### YOUR INSTRUCTIONS
Set down the whole commentary on firearm license fees word for word, with nothing changed.

When a firearm costs P15,000 and the initial license fee costs P7,000, something is wrong. Similarly, the same problem arises when the permit-to-carry costs P10,000 to P12,000, or nearly 3/4 the cost of the gun. In some instances, the PTCFOR costs MORE that the firearm itself.
Regulatory fees should be just that: they should be reasonable enough to regulate the object or activity sough to be regulated. But when the regulatory fees become so high that they already become ridiculously expensive or unreasonable for the activity or object sought to be regulated, then such fees already become arbitrary, confiscatory, whimsical, and become legally questionable. The Constitution places a limit on the right of government to tax, such that such right must not be exercised in an arbitrary, excessive, and unreasonable manner. The power to tax does not carry with it the power to destroy. Stated otherwise, the government may not legally raise the taxes so high as to effectively destroy or diminish the activity sought to be regulated.
When a gun license fee , permit, or tax approaches the actual price of the gun itself or exceeds it, then the fee becomes excessive and confiscatory. This would be the same as when a driver’s license fee costs as much as the car itself: No one could afford to pay for it. Thus, the activity or object sought to be regulated would be destroyed.
Ironically, the people who are most affected by such policies, the firearms dealers, should be the ones to lobby for the lowering of firearms fees: their business is directly and adversely affected by such confiscatory policies by becoming so unaffordable that gun owners would chose instead not to purchase their firearms legally or obtain permits to carry, and instead chose to buy and carry loose firearms. This policy of over-regulation is now likewise backfiring against the PNP by a marked increase in non-compliance with the rules, and thus an increase also in the illegal firearms on the streets. Apparently, this boomerang effect was never thought of by the police when they chose to raise firearms fees to excessive levels. Making it so difficult for gun owners to legalize their firearms would simply compel them to go illegal, thus exacerbating the problem or criminality.

### RECORDS SUPPLIED
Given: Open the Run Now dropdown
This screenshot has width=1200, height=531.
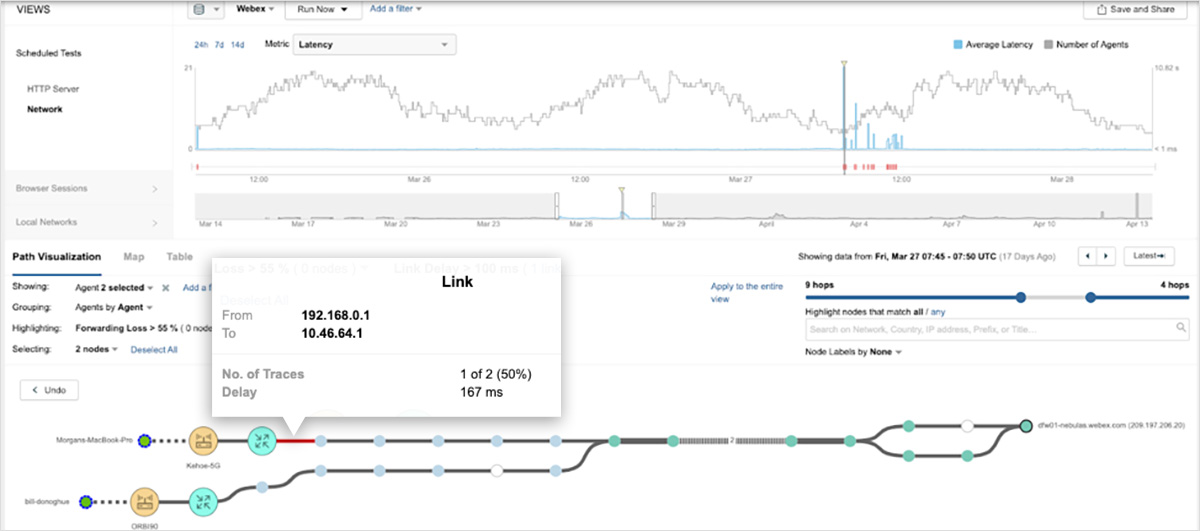Looking at the screenshot, I should tap(322, 10).
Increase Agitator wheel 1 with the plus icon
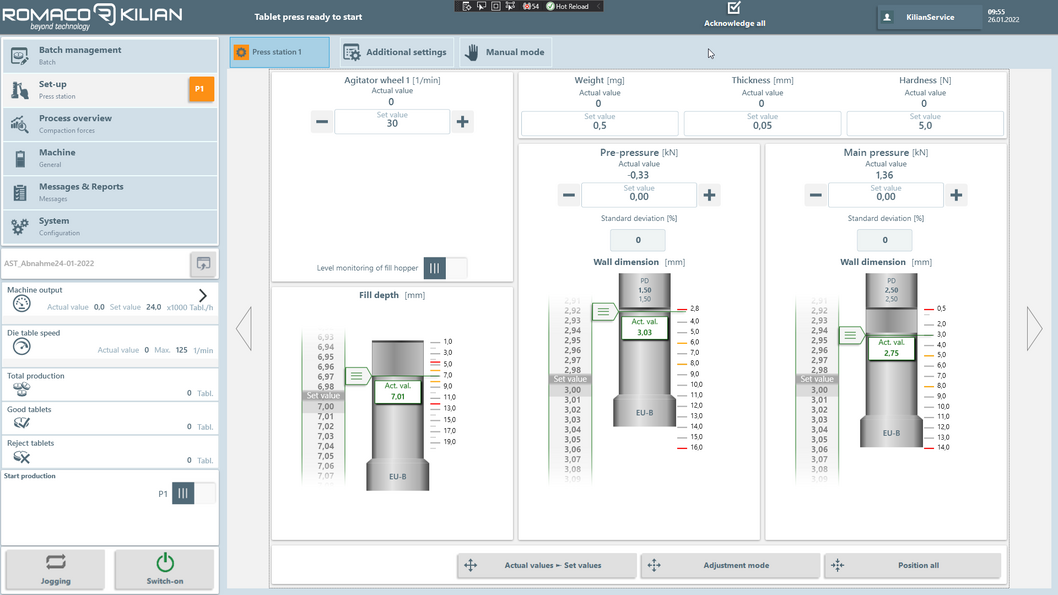The width and height of the screenshot is (1058, 595). point(462,122)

### SOLUTION TO THIS PROBLEM
When a firearm costs P15,000 and the initial license fee costs P7,000, something is wrong. Similarly, the same problem arises when the permit-to-carry costs P10,000 to P12,000, or nearly 3/4 the cost of the gun. In some instances, the PTCFOR costs MORE that the firearm itself.
Regulatory fees should be just that: they should be reasonable enough to regulate the object or activity sough to be regulated. But when the regulatory fees become so high that they already become ridiculously expensive or unreasonable for the activity or object sought to be regulated, then such fees already become arbitrary, confiscatory, whimsical, and become legally questionable. The Constitution places a limit on the right of government to tax, such that such right must not be exercised in an arbitrary, excessive, and unreasonable manner. The power to tax does not carry with it the power to destroy. Stated otherwise, the government may not legally raise the taxes so high as to effectively destroy or diminish the activity sought to be regulated.
When a gun license fee , permit, or tax approaches the actual price of the gun itself or exceeds it, then the fee becomes excessive and confiscatory. This would be the same as when a driver’s license fee costs as much as the car itself: No one could afford to pay for it. Thus, the activity or object sought to be regulated would be destroyed.
Ironically, the people who are most affected by such policies, the firearms dealers, should be the ones to lobby for the lowering of firearms fees: their business is directly and adversely affected by such confiscatory policies by becoming so unaffordable that gun owners would chose instead not to purchase their firearms legally or obtain permits to carry, and instead chose to buy and carry loose firearms. This policy of over-regulation is now likewise backfiring against the PNP by a marked increase in non-compliance with the rules, and thus an increase also in the illegal firearms on the streets. Apparently, this boomerang effect was never thought of by the police when they chose to raise firearms fees to excessive levels. Making it so difficult for gun owners to legalize their firearms would simply compel them to go illegal, thus exacerbating the problem or criminality.